Ayurvedic India Week 3-4: India in a flow, how can I ever describe?

 Listen to below music while reading to help dream away for a few minutes in the wonders of India. 

 

 

When you travel nothing is nicer than when you get familiar to your new surrounding and you feel you are part of its every days life.

I was in my third week in India and finally got into a rhythm.

I loved my daily tours to the treatment centre that was based on the top floor of a little shopping mall. Although the building on it is self had a “bric et brac” appeal. It did not matter much. Yes, it was cracky, unfinished and there was no clear retail marketing strategy behind the whole construction. But exactly that was what maked it  fascinating, it was not perfect, had its flaws but it was vibrant and different.

When I walk in any western city nowadays you can already predict that next to Zara there will be soon enough a H&M upcoming or a Mango. It is planned and it shows. All those marketing people ( of which I used to be part of), seem to forget that life is all about living experiences and what is the fun of an experience if every ride in any park is the same.

I loved to wander around my grey shopping mall that was coloured with all these little stores. Electricity cables were hanging over the wet floor and there was daily a live show of a chicken massacre at the butcher while you were at the indian barber shop doing your indian threaded eyebrows .

My life was small, I only lived on the compound where I drifted by the Ayurvedic rhythm of delightful healing treatments. I felt being part of a mysterious feel good movie that was rolling in slow motions. I had a content smile fixed on my face and I was simply floating.  I have never taken drugs but I guess that taking heroin must be  like this, but with the beauty that this all came from inside and without any tragic suffocating monkey around your neck killing you softly. After being scared to go, India was really getting in my veins and slowly putting me in a very warm and mellow feeling. I understood why all those people were taken by  this magic and mystery. I felt like never leaving this warm womb. Life was just beautiful here, for no specific reason. Despite the long list of reasons why I did not want to go , once you were there, it was all you wanted, I was hooked on this divine “Nice and Easy”.

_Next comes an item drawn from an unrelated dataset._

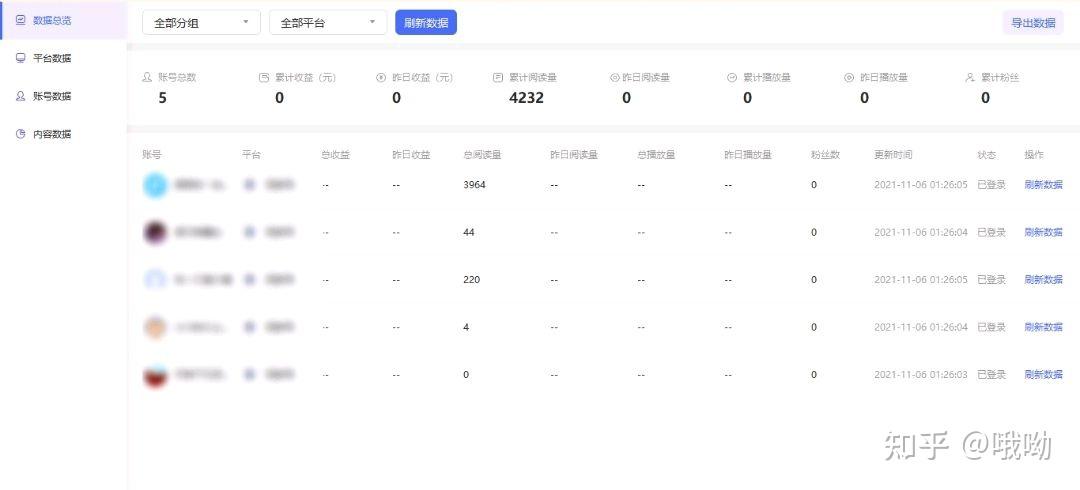Click the 累计粉丝 user icon

click(x=970, y=77)
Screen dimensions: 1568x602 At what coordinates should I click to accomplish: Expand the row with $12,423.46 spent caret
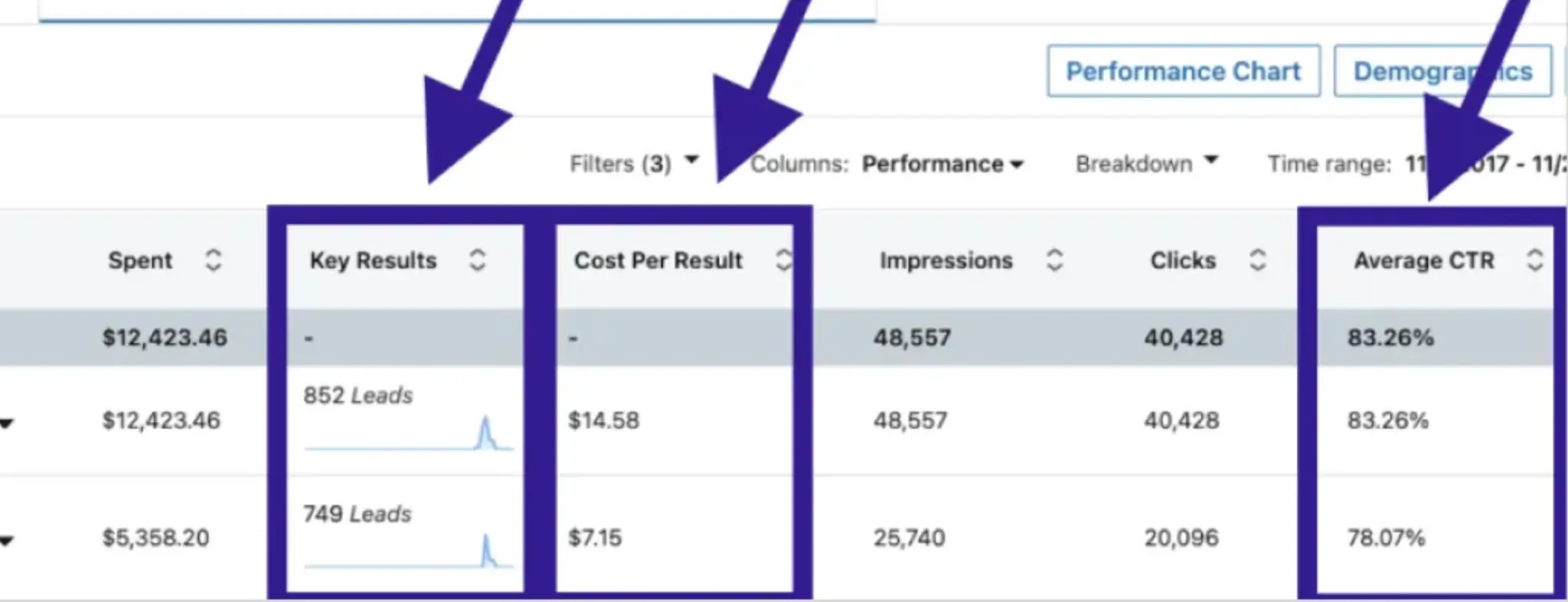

Strange how I could just close my eyes and remember every single detail. Normally I am quite distracted and don’t have such a sharp recollective mind. The colours of the people and their clothing, kids playing cricket at sunset after school, it was the “Best Exotic Marigold hotel” at his best. A “Must See” ( both the movie as India).

I don’t know if were the black beads that the doctor gave me, the treatments or my new philosophy of life of letting go and float, but I felt profoundly happy, in a bliss.  I wished you could smell with me the mystic combination of the smell of herbs being cooked, incense of all the people doing their puja/hindu rituals at home and the uncommon perfume of the trees in the park. You would see some garbage but it was not like a disruption of this floating dream, it was simply part of it, just like the street dogs full of fleas with their street fight signatures.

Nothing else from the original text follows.